▸ **What you will do**: Repeat the listing below exactly from the line with "Given: Click 一括 button in 番号 column header" through its last line. Skip every picture.

▸ **Extracted records**:
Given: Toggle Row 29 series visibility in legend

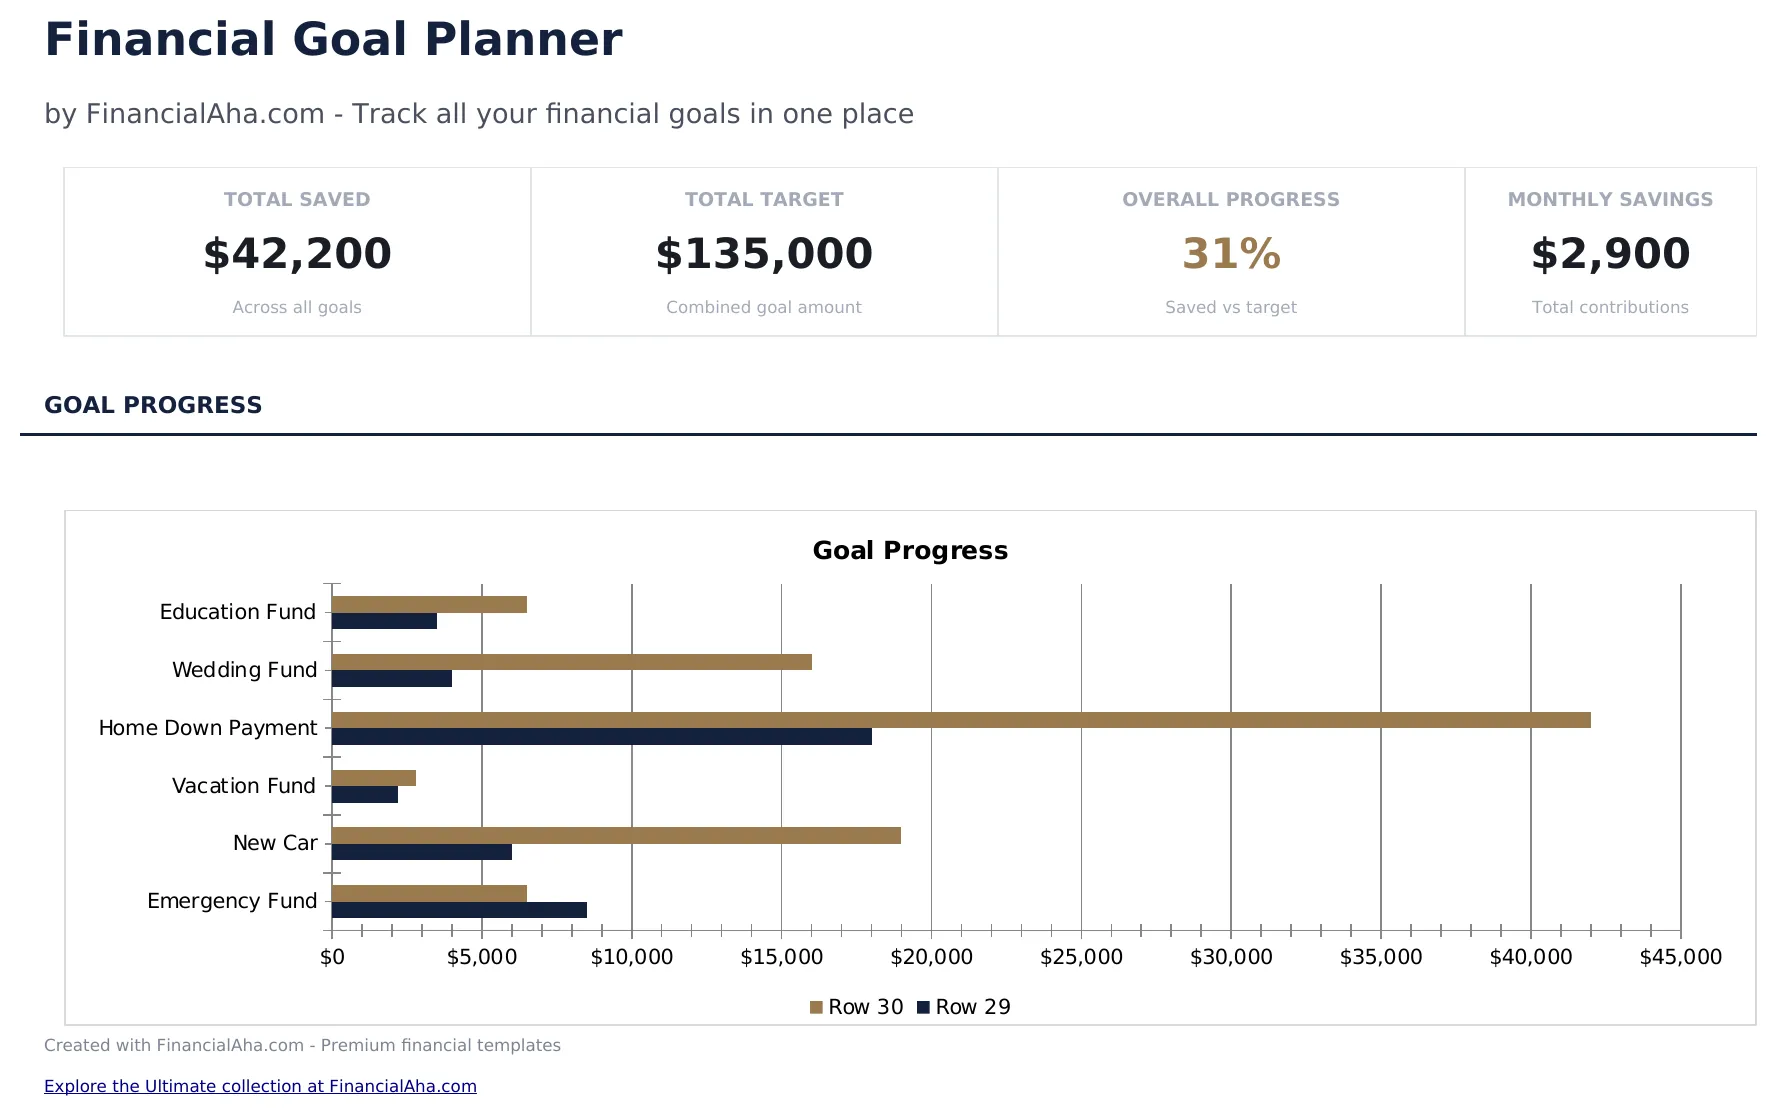Looking at the screenshot, I should point(972,1006).
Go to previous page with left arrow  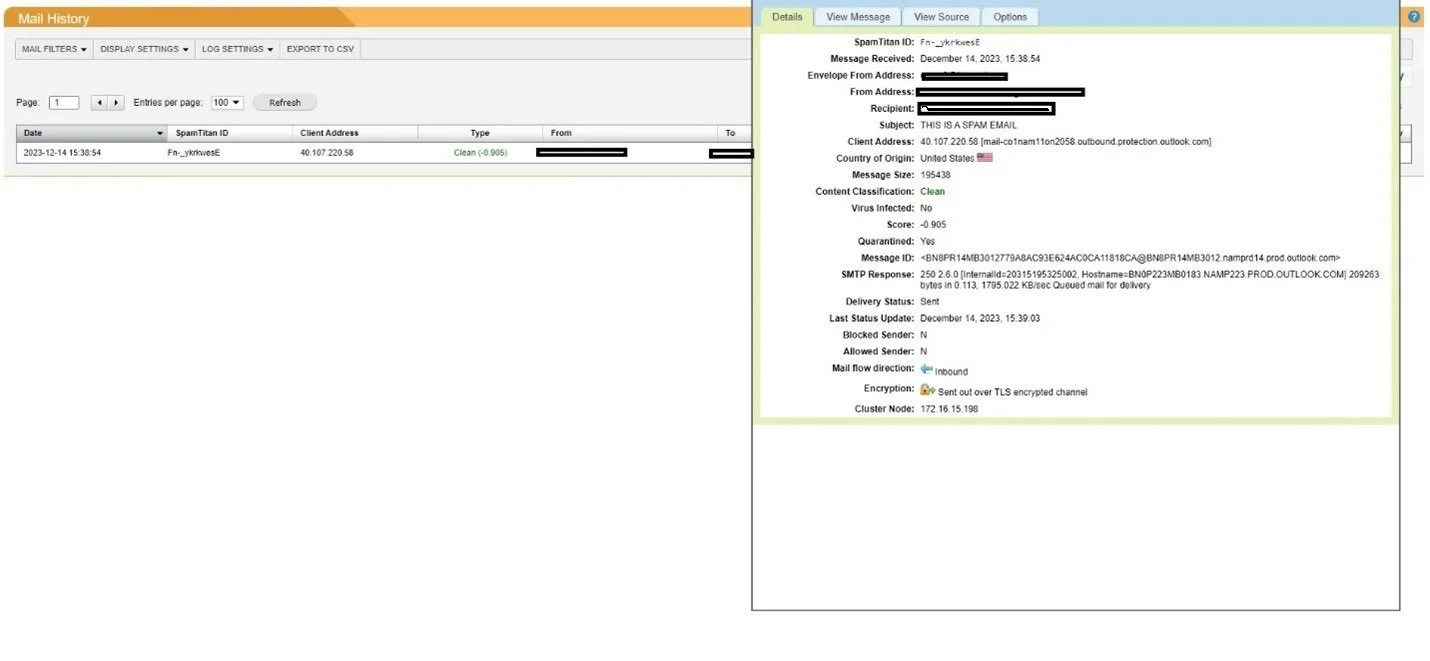coord(99,103)
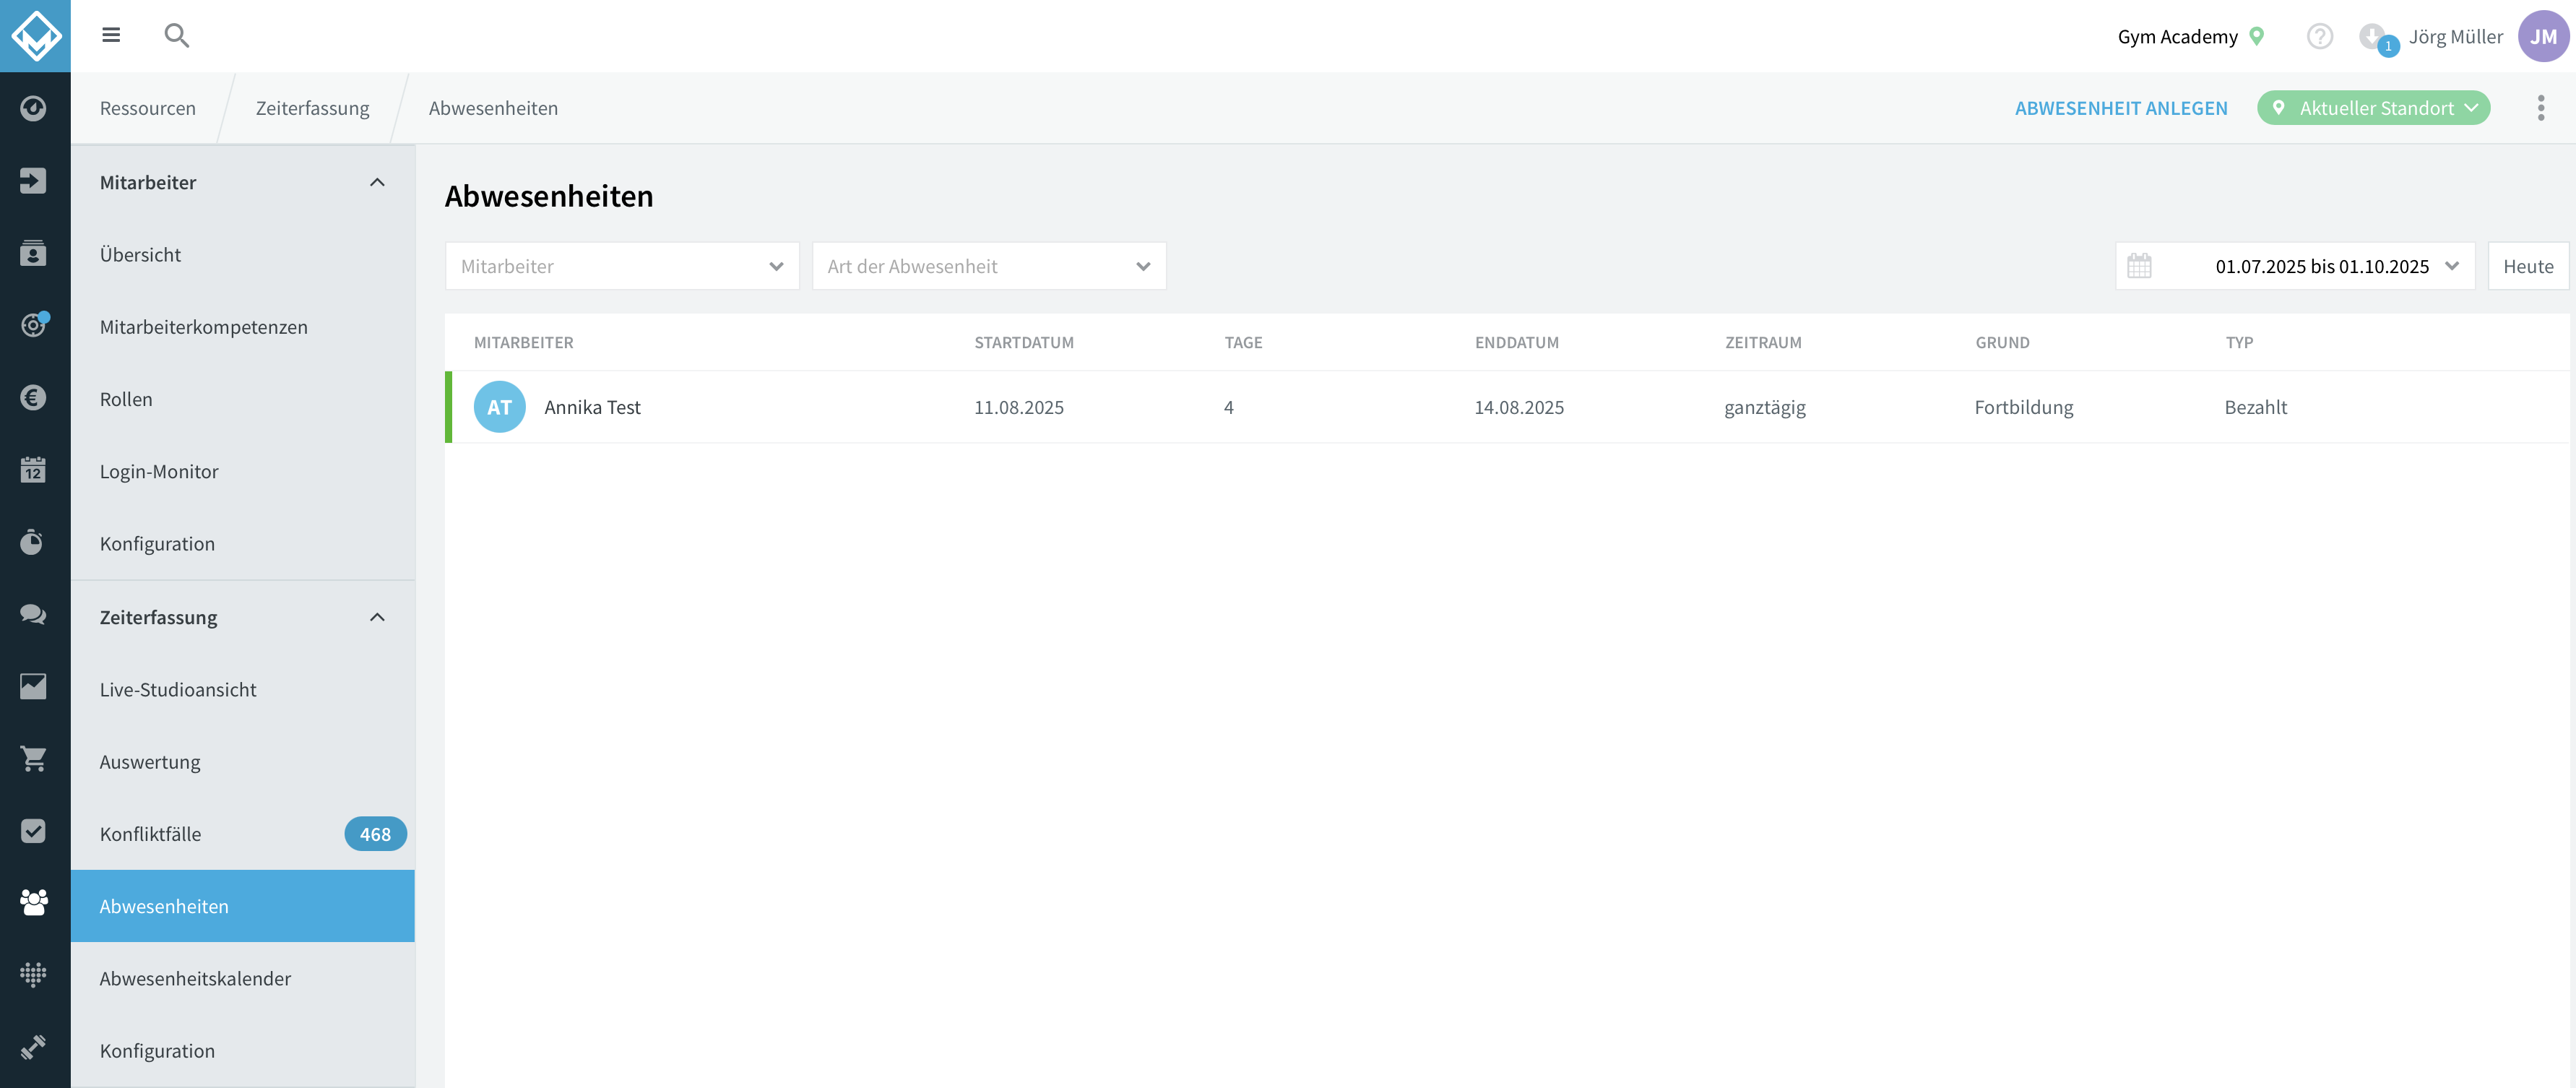2576x1088 pixels.
Task: Open the calendar sidebar icon
Action: tap(33, 470)
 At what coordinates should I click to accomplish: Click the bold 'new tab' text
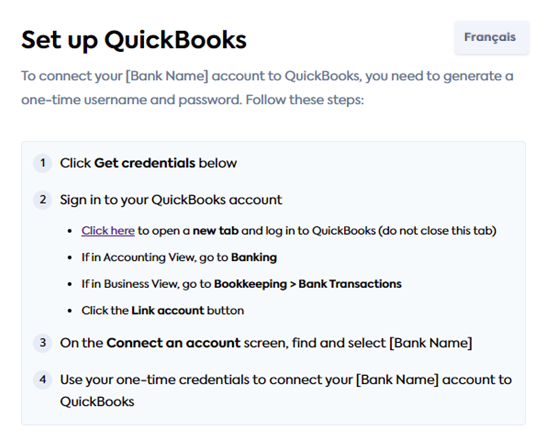[x=216, y=231]

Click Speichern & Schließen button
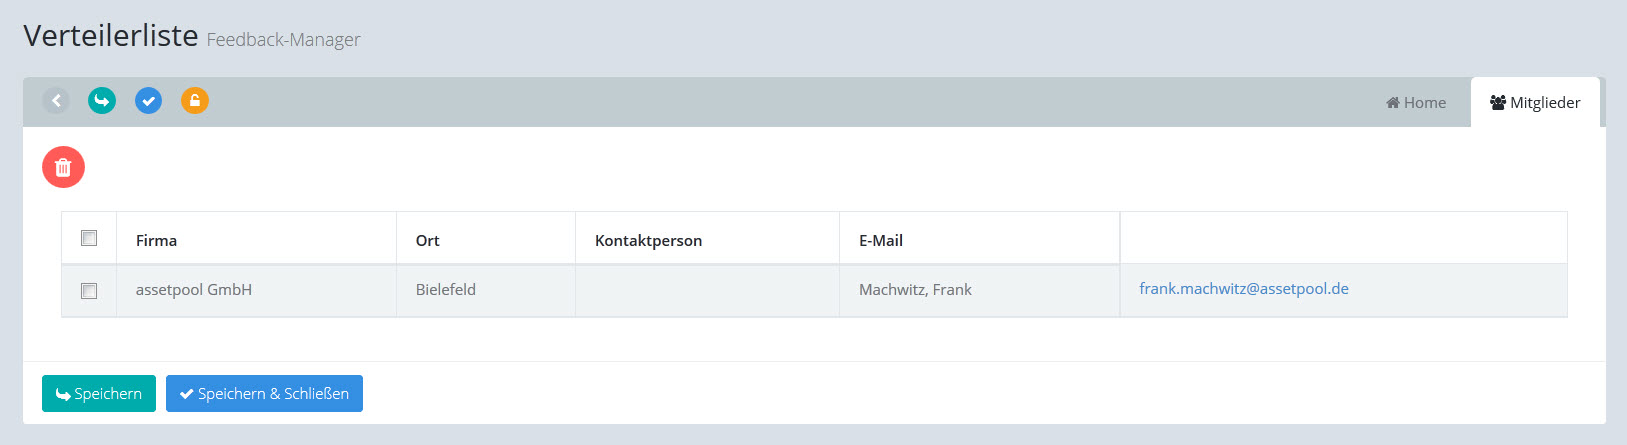264,394
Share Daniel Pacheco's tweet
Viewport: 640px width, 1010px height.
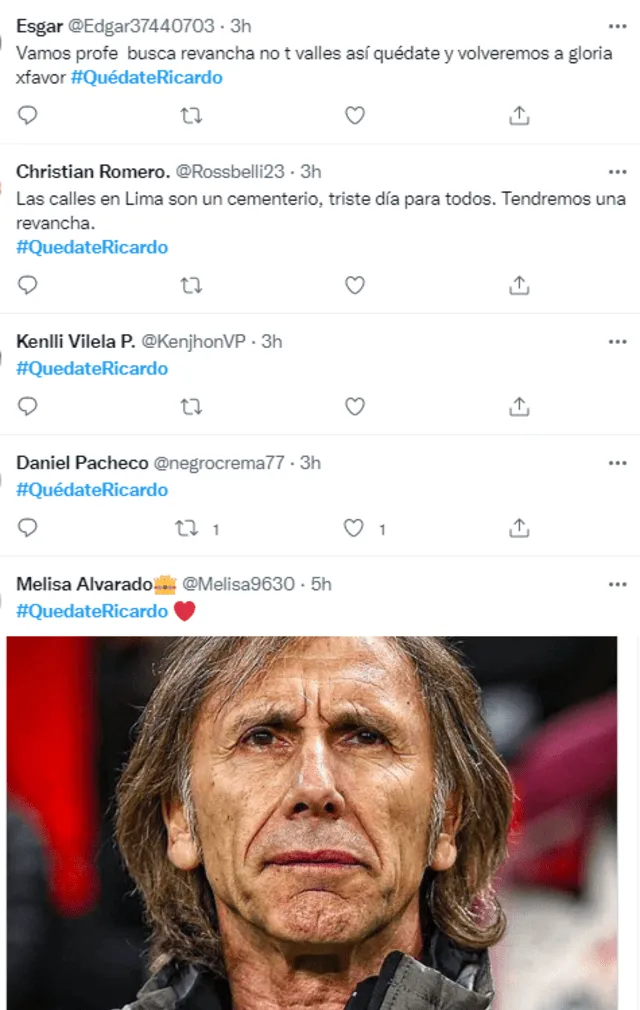[x=519, y=527]
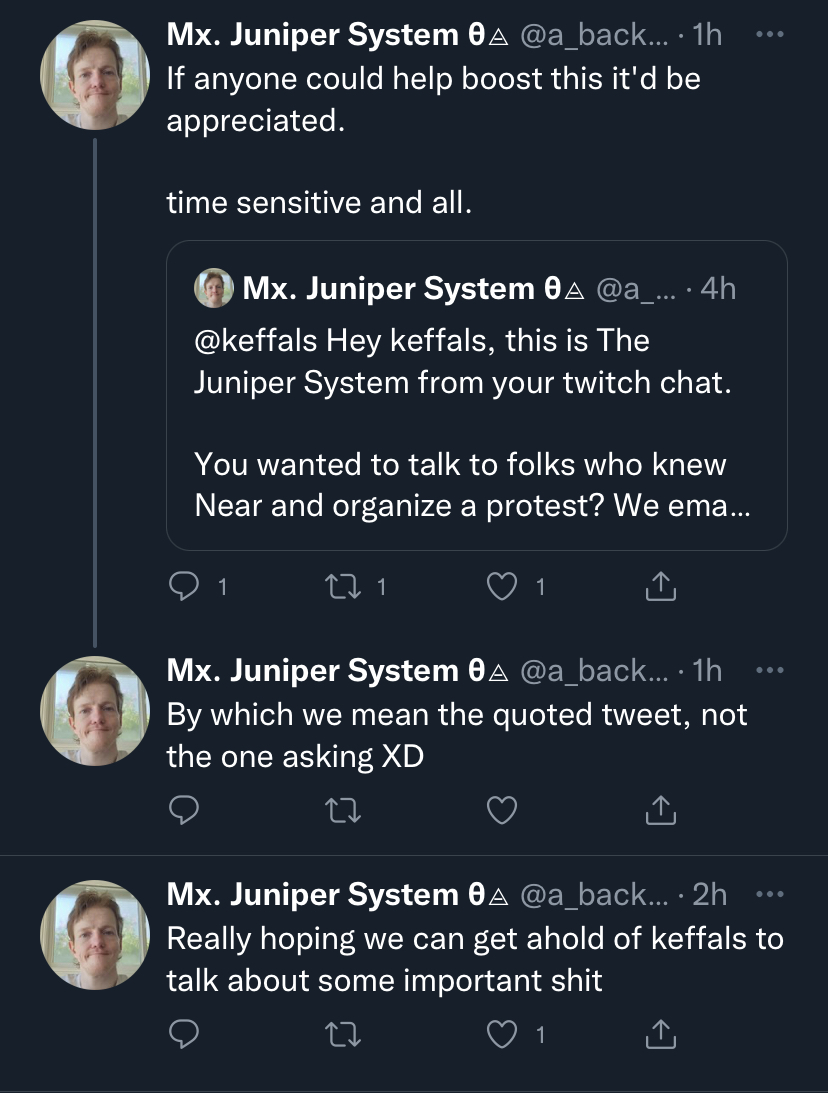Open the @a_back... handle in the 'XD' tweet
The height and width of the screenshot is (1093, 828).
(x=595, y=671)
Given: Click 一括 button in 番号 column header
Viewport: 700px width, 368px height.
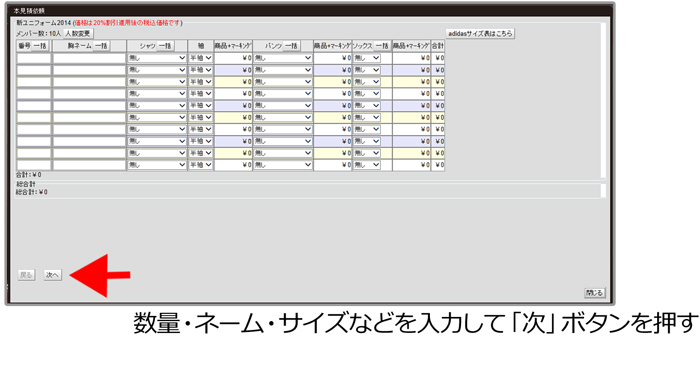Looking at the screenshot, I should point(40,46).
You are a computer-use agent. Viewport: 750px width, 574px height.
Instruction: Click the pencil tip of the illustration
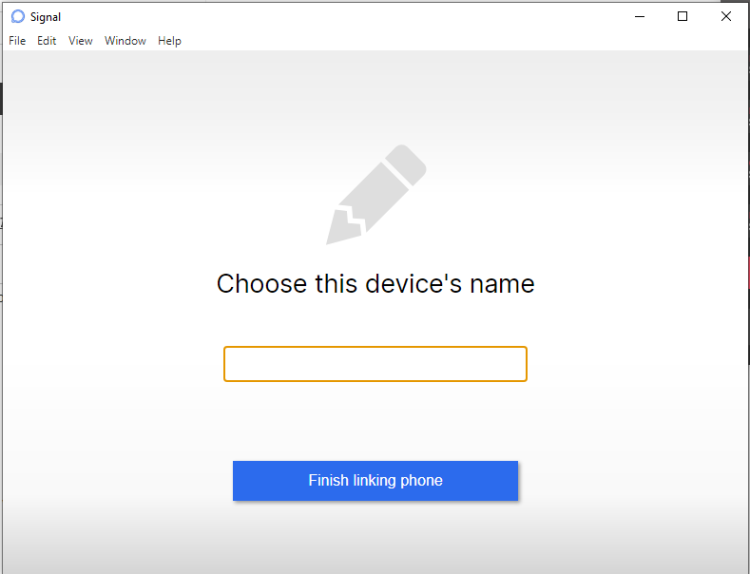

▸ **Output of the task**:
Given: Click 一括 button in 番号 column header
Viewport: 700px width, 368px height.
Looking at the screenshot, I should point(40,46).
You are a computer-use agent. Viewport: 750px width, 574px height.
Instruction: Click the pencil tip of the illustration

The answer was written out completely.